Grief is a long road. Anxiety doesn’t vanish overnight. But embracing holistic health – mind, body, and spirit – gave me back my life. I learned that healing isn’t about running from pain. It’s about walking through it, one breath, one prayer, one page in the journal at a time.

This is the part cigarette companies don’t sell you: Health is not just physical. It’s emotional, mental, spiritual. And when you suppress grief, the body speaks it out loud. Experts say grief triggers our fight-or-flight response, flooding us with cortisol and adrenaline, leading to chest pain, nausea, immune suppression, and sleep disruption. It literally rewires the nervous system — especially the vagus nerve, which regulates the heart, breath, and digestion. I was living proof of it.
Why this matters?
I share this because nowadays I hear so many cases where people feel physical strain despite a good seven hours of sleep. They feel uneasy even after a good workout session. Now I understand how “our body keeps the score”. Most of the time, it’s not our body, but our mind that has not processed a loss or a trauma – loss of a loved one, a job, a relationship, or even the loss of our own self to this world that demands running on autopilot rather than living consciously.

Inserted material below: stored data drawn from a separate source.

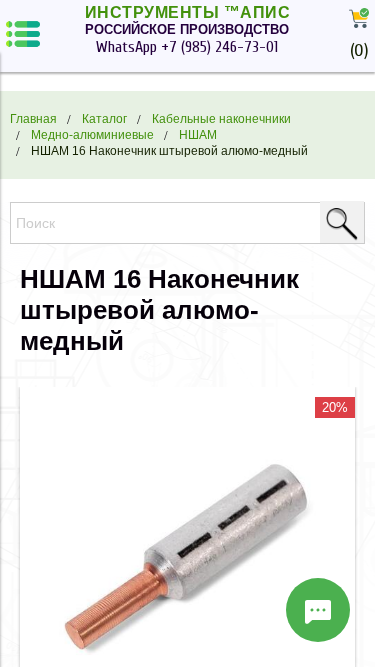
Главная (33, 118)
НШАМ (198, 134)
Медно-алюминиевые (92, 134)
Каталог (104, 118)
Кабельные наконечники (221, 118)
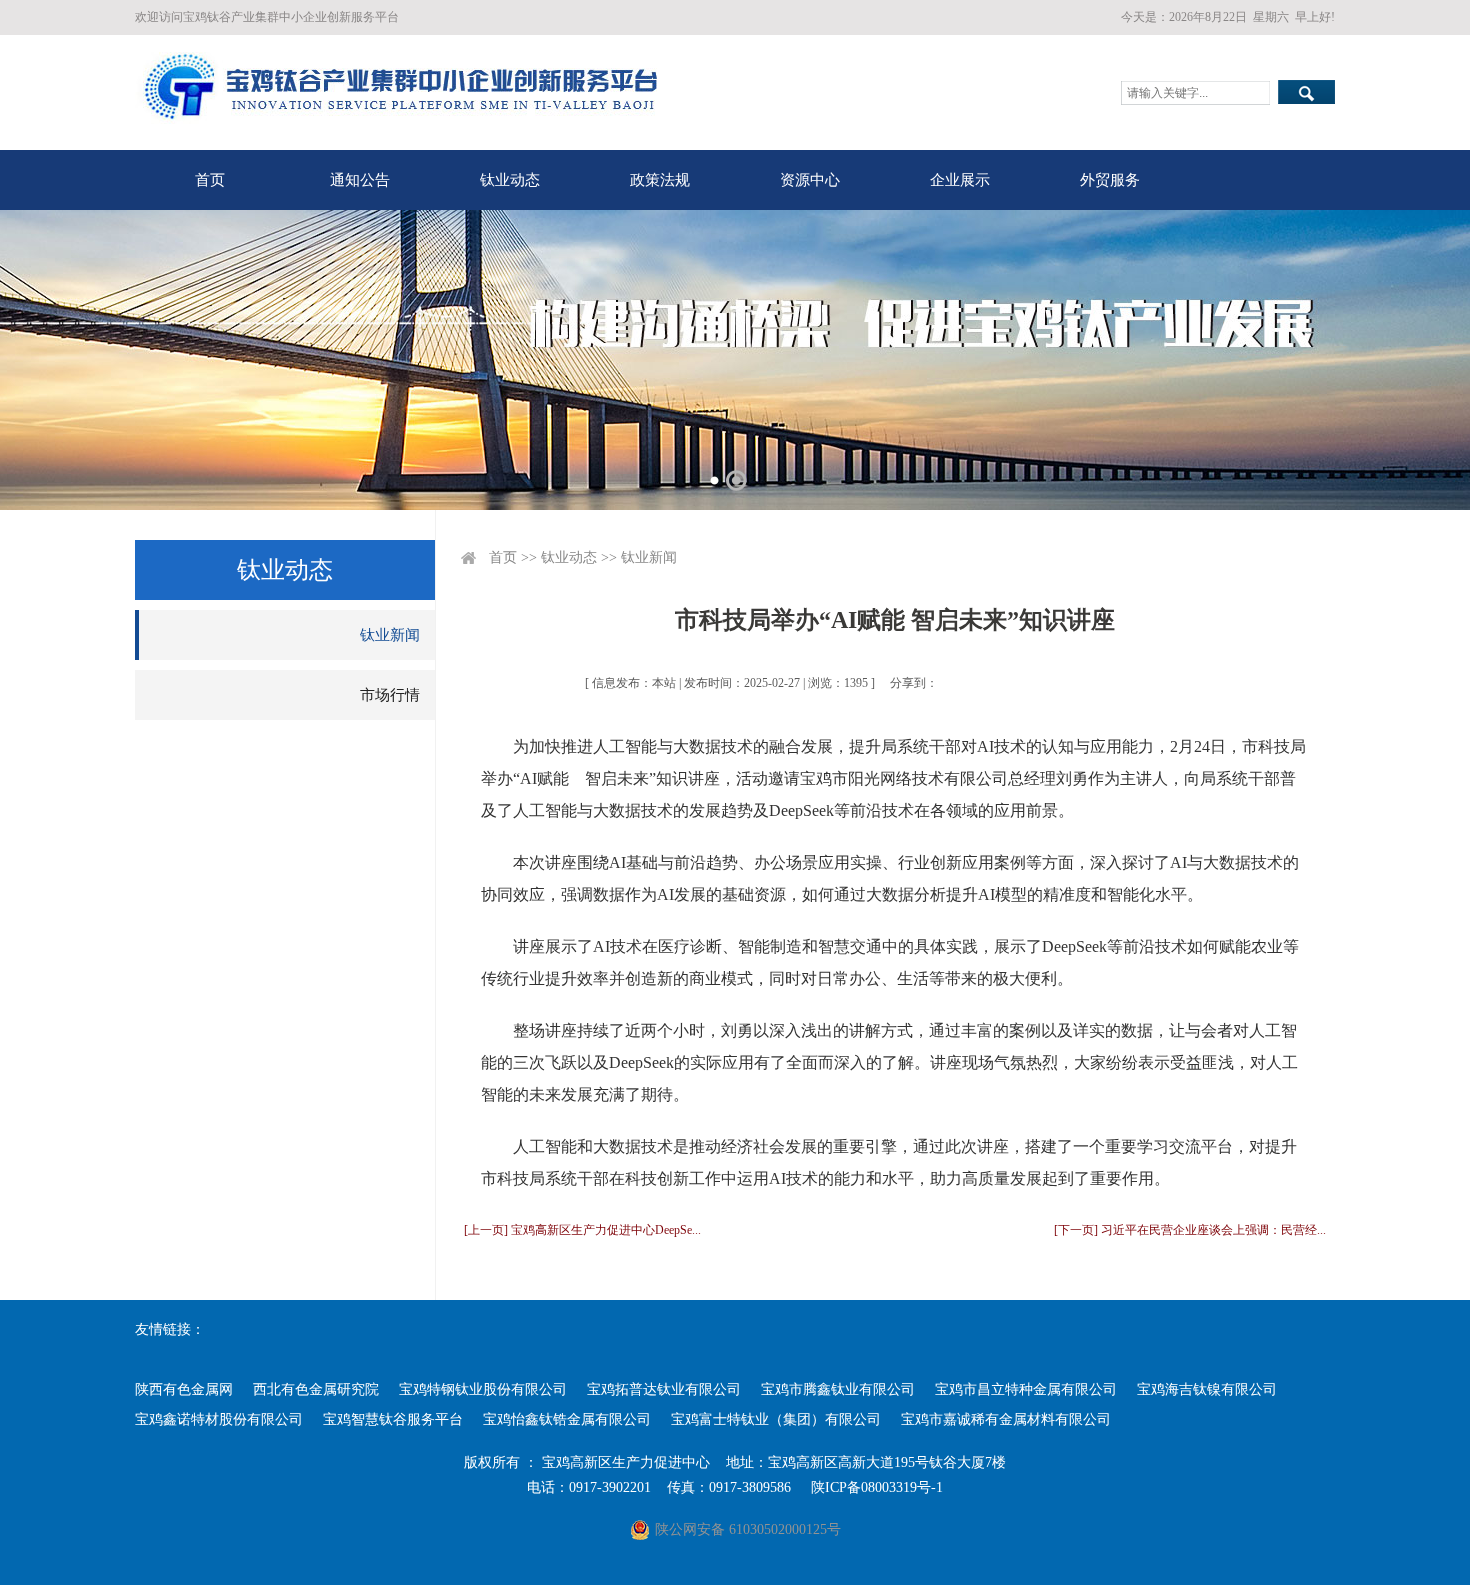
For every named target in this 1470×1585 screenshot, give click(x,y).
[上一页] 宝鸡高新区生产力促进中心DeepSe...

The point of this long write-up is to show how important health is. In India, I am met with so many news headlines where people in their 30s and 40s are experiencing serious heart issues especially after or during workouts. It’s time to act consciously and responsibly.
My dad’s last breath was stolen by an industry that thrives on human suffering. But his story, and my healing, remind me of this truth: we always have a choice.

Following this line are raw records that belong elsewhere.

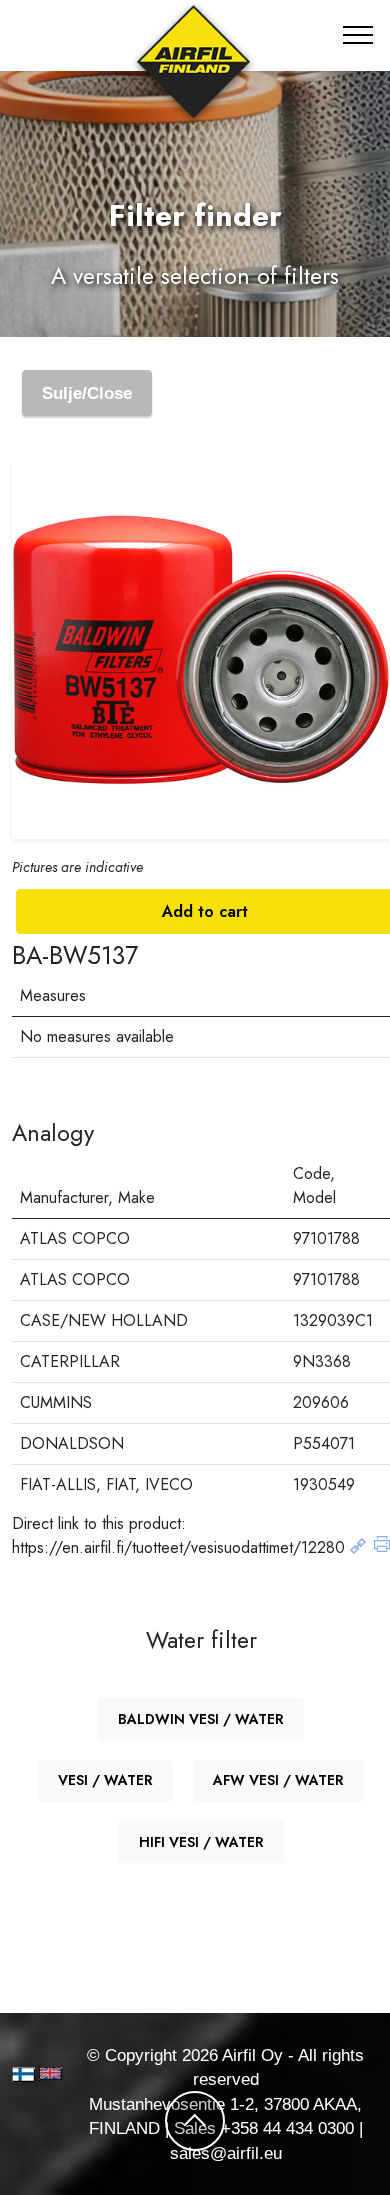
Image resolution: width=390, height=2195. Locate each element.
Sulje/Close (87, 393)
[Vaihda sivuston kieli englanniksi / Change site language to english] (42, 2073)
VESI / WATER (105, 1780)
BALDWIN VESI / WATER (201, 1719)
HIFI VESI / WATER (201, 1842)
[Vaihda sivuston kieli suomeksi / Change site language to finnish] (23, 2074)
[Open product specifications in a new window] (358, 1547)
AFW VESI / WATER (278, 1780)
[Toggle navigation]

- To choose faith over fear.
- To choose balance over breakdown.
- To choose life over addiction.
“Every cigarette lights up a billion-dollar industry—and burns away human lives.”
Here’s where the ethics hit home for me.
- Exploitation of vulnerability → Cigarette companies know stress and trauma push people toward smoking. Their ads have historically glamorized “coolness” and “calm,” while never showing the cancer ward.
- Deliberate deception → For decades, companies suppressed and denied research proving the link between smoking and disease.
- Targeting the powerless → From flashy campaigns aimed at teenagers, to aggressive marketing in poorer countries with weake6
- health systems — the playbook has always been profit first, people last.
- The moral paradox → Governments tax cigarettes, earning billions in revenue, while acknowledging openly that these products kill.
Health is never as simple as 1+1=2. It’s not a straight line, but a complex web of biological algorithms constantly at play. The food we eat, the thoughts we entertain, the emotions we suppress or express — all of it leaves fingerprints on our bodies. Sometimes it shows up as energy and vitality, and sometimes as exhaustion, illness, or unexplained symptoms. Health isn’t just about the absence of disease; it’s the silent conversation between body, mind, and spirit, reminding us that balance is everything.
Because if we don’t, someone else is already making that calculation for us. And their equation isn’t about your health; it’s about their profit.